Production of copolymer latex A A pressure reactor equipped with a stirrer, a hot water jacket for adjusting the internal temperature, and quantitative addition equipment for various raw materials, 78 parts by mass of water as a raw material at the initial stage of polymerization, 0.1% sodium dodecylbenzenesulfonate Polymerization initial raw materials consisting of 1 part by mass, 0.1 part by mass of sodium dodecyl diphenyl ether disulfonate, and 0.3 part by mass of α-methylstyrene dimer were charged together and stirred sufficiently at 78 ° C. Next, 2.5 parts by mass of itaconic acid, 0.2 parts by mass of fumaric acid, 6.8 parts by mass of styrene, 0.06 parts by mass of methyl methacrylate, and 2.4% of acrylonitrile prepared for the first polymerization step. Parts by weight, 0.3 parts by weight of hydroxyethyl acrylate, 0.3 parts by weight of acrylic acid, 0.45 parts by weight of α-methylstyrene dimer, 0.02 parts by weight of t-dodecyl mercaptan and 0.0003 parts by weight of propylene tetramer A monomer for the first polymerization step and a chain transfer agent mixture comprising the chain transfer agent composition are charged all at once into this pressure-resistant reaction vessel, and after stirring and mixing, an aqueous solution of sodium peroxodisulfate having a concentration of 30% by mass 0.2 parts by mass (in terms of solid content) was added to the pressure resistant vessel over 5 minutes to initiate the polymerization reaction.

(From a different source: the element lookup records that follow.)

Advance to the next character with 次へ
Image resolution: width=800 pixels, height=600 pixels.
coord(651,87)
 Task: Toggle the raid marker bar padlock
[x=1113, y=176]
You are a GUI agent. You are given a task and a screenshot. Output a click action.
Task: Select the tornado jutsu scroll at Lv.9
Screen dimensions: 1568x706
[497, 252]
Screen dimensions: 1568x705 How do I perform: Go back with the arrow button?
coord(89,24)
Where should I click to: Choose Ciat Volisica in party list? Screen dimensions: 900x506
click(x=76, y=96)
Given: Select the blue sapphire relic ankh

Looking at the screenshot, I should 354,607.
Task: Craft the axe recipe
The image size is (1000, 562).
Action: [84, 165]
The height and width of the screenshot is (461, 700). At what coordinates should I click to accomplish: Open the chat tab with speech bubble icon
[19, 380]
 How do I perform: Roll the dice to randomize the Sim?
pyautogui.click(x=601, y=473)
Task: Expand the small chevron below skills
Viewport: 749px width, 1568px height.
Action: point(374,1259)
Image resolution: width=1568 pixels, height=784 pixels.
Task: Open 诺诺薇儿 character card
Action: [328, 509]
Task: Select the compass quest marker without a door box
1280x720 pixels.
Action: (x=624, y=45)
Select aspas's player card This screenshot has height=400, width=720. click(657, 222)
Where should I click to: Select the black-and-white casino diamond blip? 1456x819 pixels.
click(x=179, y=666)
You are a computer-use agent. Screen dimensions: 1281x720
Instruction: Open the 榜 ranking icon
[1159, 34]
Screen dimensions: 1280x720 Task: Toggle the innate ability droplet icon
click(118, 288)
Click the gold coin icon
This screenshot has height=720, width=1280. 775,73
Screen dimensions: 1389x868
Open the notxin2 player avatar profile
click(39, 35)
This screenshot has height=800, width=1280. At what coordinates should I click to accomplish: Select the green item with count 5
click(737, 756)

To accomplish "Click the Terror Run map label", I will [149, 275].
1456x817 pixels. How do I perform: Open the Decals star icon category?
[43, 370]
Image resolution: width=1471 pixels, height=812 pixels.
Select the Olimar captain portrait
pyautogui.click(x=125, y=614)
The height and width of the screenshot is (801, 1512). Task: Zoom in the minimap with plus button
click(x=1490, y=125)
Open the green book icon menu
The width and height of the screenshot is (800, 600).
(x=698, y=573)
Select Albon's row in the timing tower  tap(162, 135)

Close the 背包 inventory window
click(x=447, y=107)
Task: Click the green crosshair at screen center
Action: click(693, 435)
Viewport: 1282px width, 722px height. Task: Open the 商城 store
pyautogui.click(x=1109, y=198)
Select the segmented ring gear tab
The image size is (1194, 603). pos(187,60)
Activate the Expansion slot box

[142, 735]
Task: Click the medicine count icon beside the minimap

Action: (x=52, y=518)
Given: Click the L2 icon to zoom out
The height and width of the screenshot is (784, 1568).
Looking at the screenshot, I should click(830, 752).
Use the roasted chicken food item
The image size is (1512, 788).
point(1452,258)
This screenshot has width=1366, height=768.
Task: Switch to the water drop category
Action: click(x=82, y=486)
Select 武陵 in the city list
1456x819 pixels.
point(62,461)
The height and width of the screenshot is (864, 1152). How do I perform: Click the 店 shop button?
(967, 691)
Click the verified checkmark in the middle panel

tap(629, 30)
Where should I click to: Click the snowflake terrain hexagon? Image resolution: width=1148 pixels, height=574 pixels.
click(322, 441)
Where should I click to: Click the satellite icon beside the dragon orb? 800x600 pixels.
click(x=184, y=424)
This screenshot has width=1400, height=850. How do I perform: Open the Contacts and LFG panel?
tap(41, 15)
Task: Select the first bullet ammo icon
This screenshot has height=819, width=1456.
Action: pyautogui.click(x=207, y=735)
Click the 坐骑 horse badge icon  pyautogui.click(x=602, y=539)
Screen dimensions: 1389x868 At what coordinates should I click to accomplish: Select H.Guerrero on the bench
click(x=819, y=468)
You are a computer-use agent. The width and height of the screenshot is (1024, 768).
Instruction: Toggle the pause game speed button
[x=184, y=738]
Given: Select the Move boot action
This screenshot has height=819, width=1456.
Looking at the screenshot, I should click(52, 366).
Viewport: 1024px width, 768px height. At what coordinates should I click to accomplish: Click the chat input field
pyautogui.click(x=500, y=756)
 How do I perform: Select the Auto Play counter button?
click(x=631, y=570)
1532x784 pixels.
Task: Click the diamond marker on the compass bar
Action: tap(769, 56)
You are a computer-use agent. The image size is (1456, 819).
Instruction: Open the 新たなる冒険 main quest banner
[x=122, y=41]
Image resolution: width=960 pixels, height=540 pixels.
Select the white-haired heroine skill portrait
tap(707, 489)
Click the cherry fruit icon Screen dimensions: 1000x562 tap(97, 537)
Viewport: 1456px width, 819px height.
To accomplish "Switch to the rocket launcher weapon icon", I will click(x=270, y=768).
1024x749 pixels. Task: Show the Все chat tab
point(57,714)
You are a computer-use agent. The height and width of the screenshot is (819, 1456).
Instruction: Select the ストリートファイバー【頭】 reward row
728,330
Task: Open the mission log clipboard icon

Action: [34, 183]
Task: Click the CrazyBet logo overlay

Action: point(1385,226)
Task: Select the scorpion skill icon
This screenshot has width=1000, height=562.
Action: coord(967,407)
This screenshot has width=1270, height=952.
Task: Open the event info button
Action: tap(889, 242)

  90 minutes after the end of the addition of the aqueous sodium peroxodisulfate solution, 27.2 parts by mass of styrene, 48 parts by mass of butadiene, 0.24 parts by mass of methyl methacrylate, 9.6 acrylonitrile, prepared for the second polymerization step. Parts by weight, 1.2 parts by weight of hydroxyethyl acrylate, 1.2 parts by weight of acrylic acid, 1.8 parts by weight of α-methylstyrene dimer, 0.1 parts by weight of t-dodecyl mercaptan and 0.001 parts by weight of propylene tetramer The addition of the monomer and the chain transfer agent mixture for the second polymerization step, which consisted of the chain transfer agent composition, was started in this pressure-resistant reaction vessel, and the entire amount was continuously added over 5.25 hr. An aqueous mixture comprising 17 parts by weight of water, 0.2 parts by weight of sodium dodecyl diphenyl ether disulfonate, and 0.75 parts by weight of sodium peroxodisulfate at the start of addition of the monomer and chain transfer agent mixture for the second polymerization step Was added continuously until the addition of the monomer and chain transfer agent mixture for the second polymerization step was completed, and the polymerization reaction was accelerated. From the start of continuous addition of the monomer and chain transfer agent mixture for the second polymerization step, the polymerization temperature, that is, the internal temperature of the pressure-resistant reactor is started at a rate of 2.9 ° C / hr, and the polymerization temperature is 70 ° C. When it became, temperature reduction was finished. That is, the temperature was lowered by 8 ° C. Thereafter, the reaction was continued at the temperature after completion of the temperature decrease until the continuous addition of the monomer and chain transfer agent mixture for the second polymerization step was completed. Thereafter, the polymerization temperature was raised to 95 ° C. over 60 minutes and maintained at 95 ° C. for 15 minutes to obtain a copolymer latex.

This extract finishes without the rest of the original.